╭─ Stored data

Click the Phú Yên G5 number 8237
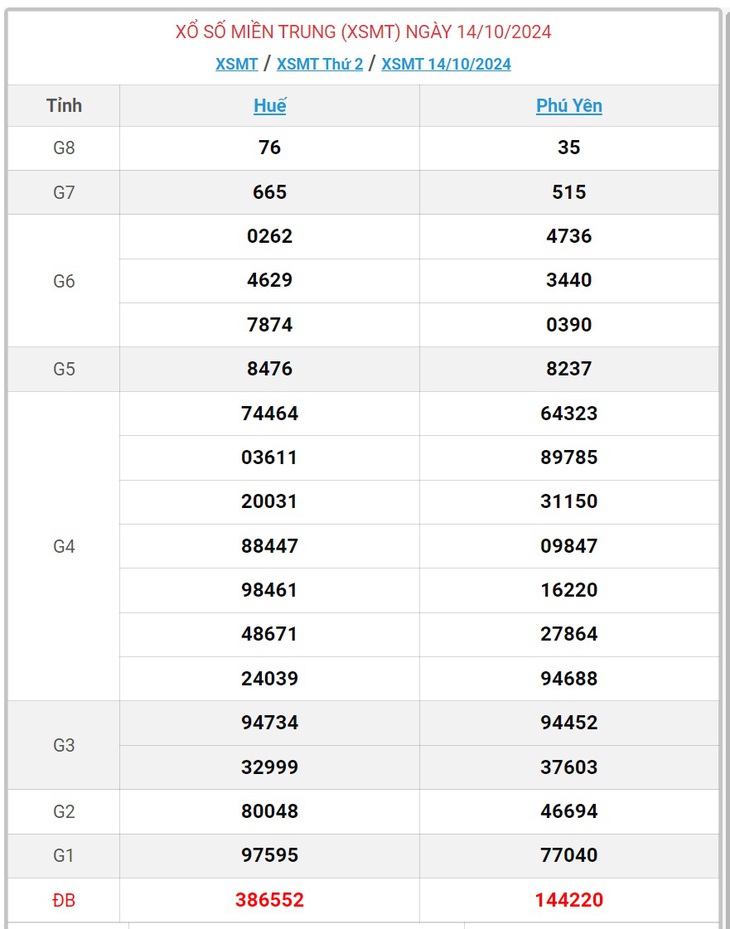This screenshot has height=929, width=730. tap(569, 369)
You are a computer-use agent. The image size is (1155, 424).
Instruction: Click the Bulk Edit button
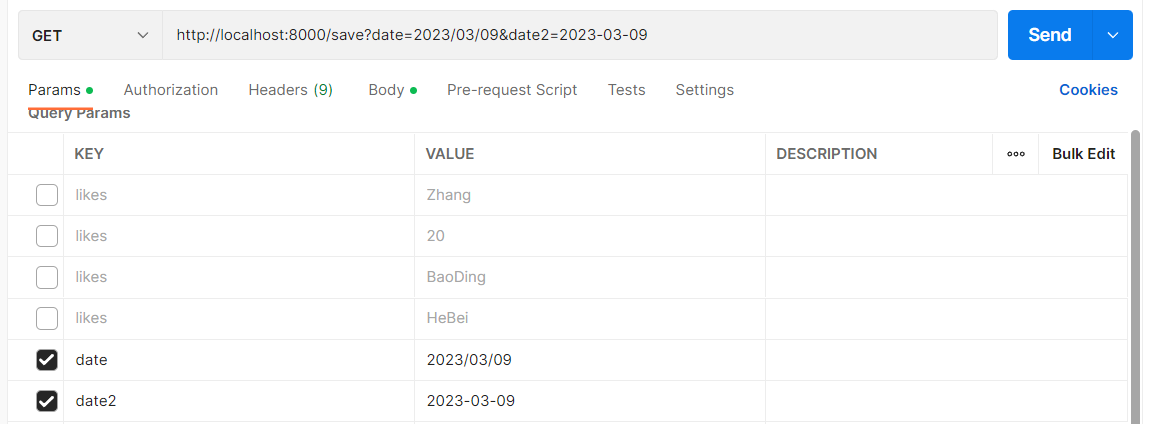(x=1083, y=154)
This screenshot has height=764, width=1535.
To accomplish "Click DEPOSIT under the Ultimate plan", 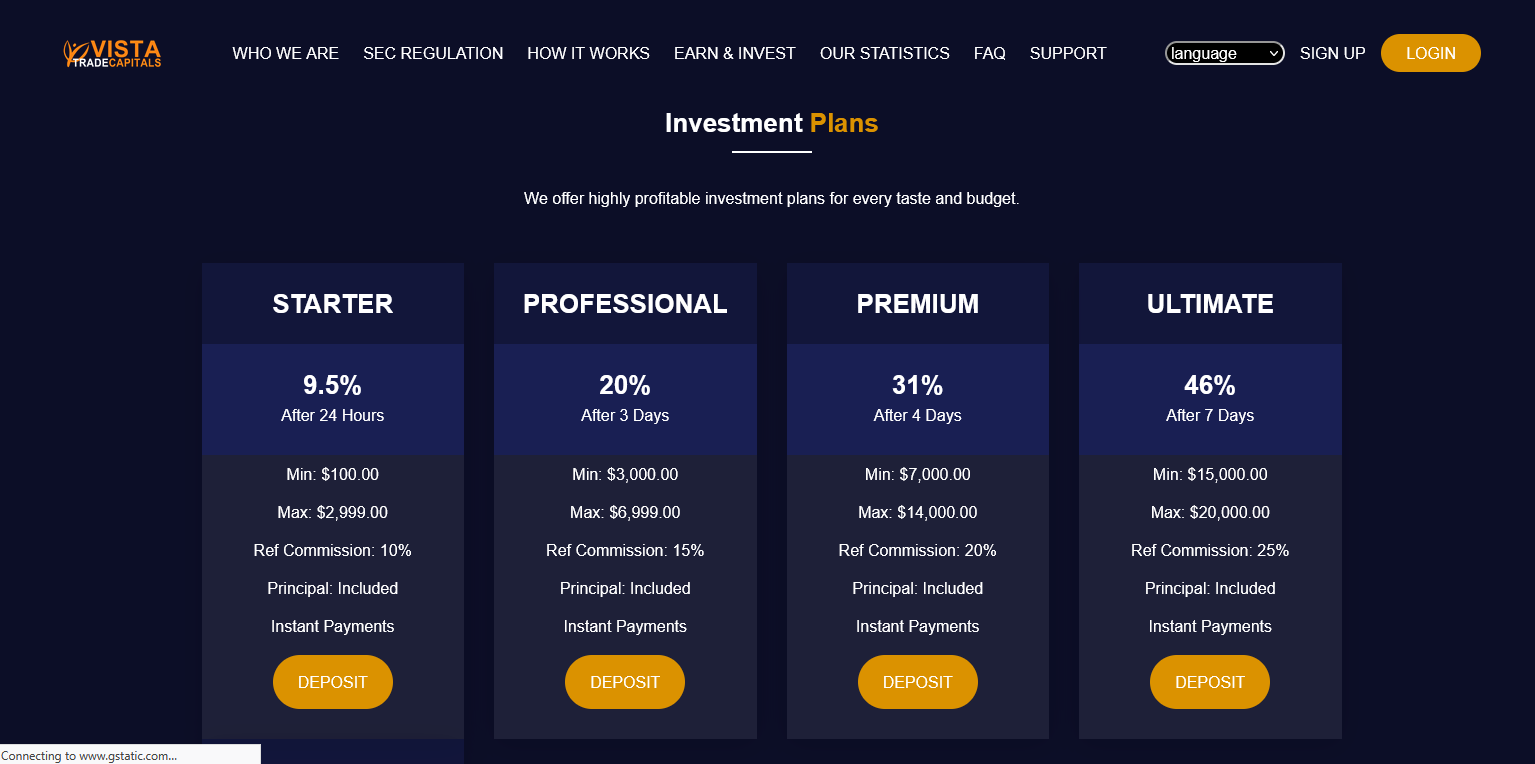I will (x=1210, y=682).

╰─
╭─ Stored data

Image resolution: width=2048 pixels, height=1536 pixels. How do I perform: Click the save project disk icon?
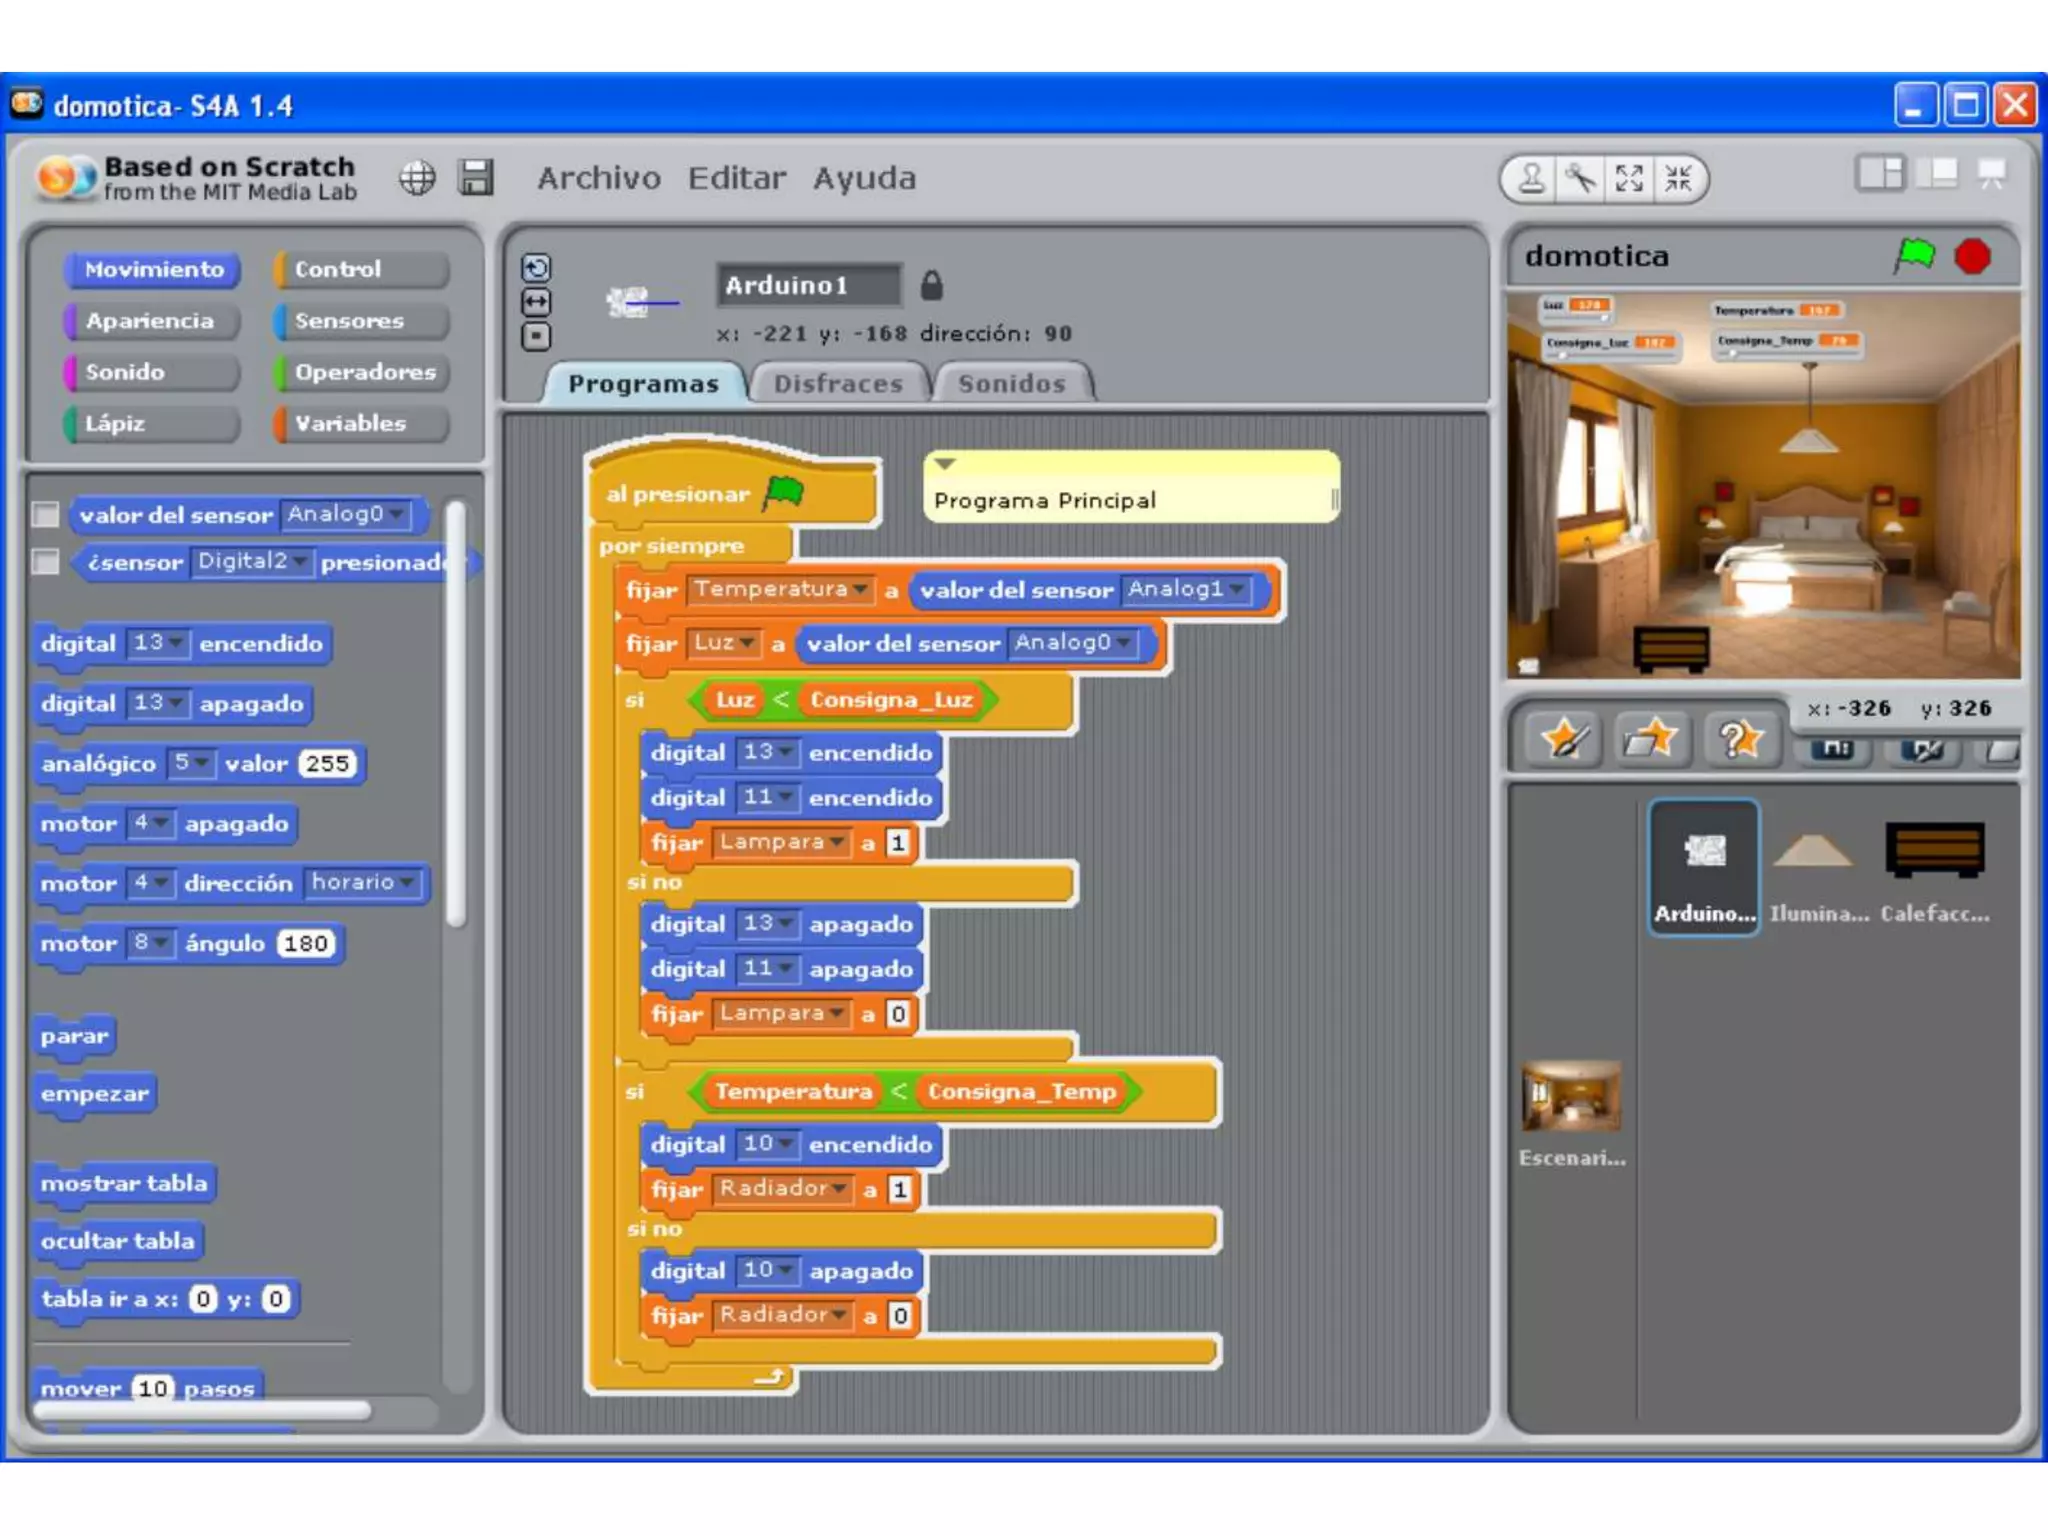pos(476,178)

╰─

Rewrite the stretch from the line containing "Image resolution: width=2048" through the line containing "pos(476,178)" with "disk icon" changed to "floppy icon", keeping everything else unchanged. Give only those lines, without the pictures.

- Exercise result -
Image resolution: width=2048 pixels, height=1536 pixels. How do I perform: Click the save project floppy icon?
pos(476,178)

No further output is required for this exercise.